(Stored items from a collection)
◆ ◆ ◆ ◆
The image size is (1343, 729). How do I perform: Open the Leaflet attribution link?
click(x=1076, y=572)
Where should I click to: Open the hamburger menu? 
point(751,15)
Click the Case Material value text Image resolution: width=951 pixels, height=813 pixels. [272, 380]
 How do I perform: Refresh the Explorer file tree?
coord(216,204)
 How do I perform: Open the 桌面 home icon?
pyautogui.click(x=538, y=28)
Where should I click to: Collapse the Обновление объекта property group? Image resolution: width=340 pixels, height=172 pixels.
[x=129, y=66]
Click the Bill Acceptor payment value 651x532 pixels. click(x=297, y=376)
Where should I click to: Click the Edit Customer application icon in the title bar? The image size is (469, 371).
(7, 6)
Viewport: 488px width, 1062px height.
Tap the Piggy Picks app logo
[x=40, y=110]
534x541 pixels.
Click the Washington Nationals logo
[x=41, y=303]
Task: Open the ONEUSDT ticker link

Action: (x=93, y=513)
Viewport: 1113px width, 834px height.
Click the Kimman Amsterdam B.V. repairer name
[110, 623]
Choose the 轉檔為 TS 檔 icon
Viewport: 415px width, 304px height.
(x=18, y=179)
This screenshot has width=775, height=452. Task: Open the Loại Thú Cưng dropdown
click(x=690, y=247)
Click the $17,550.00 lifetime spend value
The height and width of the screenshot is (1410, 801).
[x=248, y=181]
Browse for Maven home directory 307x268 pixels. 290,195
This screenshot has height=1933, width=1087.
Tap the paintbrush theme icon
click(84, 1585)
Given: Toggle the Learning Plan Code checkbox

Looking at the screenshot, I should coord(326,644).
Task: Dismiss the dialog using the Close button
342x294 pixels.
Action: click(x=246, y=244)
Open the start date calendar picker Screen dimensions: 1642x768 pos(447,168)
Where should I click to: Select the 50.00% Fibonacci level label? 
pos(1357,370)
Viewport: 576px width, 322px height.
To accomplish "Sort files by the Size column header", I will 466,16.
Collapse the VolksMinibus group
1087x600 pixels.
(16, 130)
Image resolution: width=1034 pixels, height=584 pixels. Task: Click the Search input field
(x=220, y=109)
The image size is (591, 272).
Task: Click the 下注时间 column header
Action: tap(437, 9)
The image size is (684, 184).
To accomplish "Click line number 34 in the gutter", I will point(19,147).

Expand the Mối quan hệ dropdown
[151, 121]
◆ ◆ ◆ ◆
Up to and including the line with "Click the Case", transcribe the entries above exactly, starting from their first line.

The image size is (1343, 729). How do I perform: Open the Leaflet attribution link?
click(x=1076, y=572)
Where should I click to: Open the hamburger menu? 
point(751,15)
Click the Case Material value text Image resolution: width=951 pixels, height=813 pixels. [272, 380]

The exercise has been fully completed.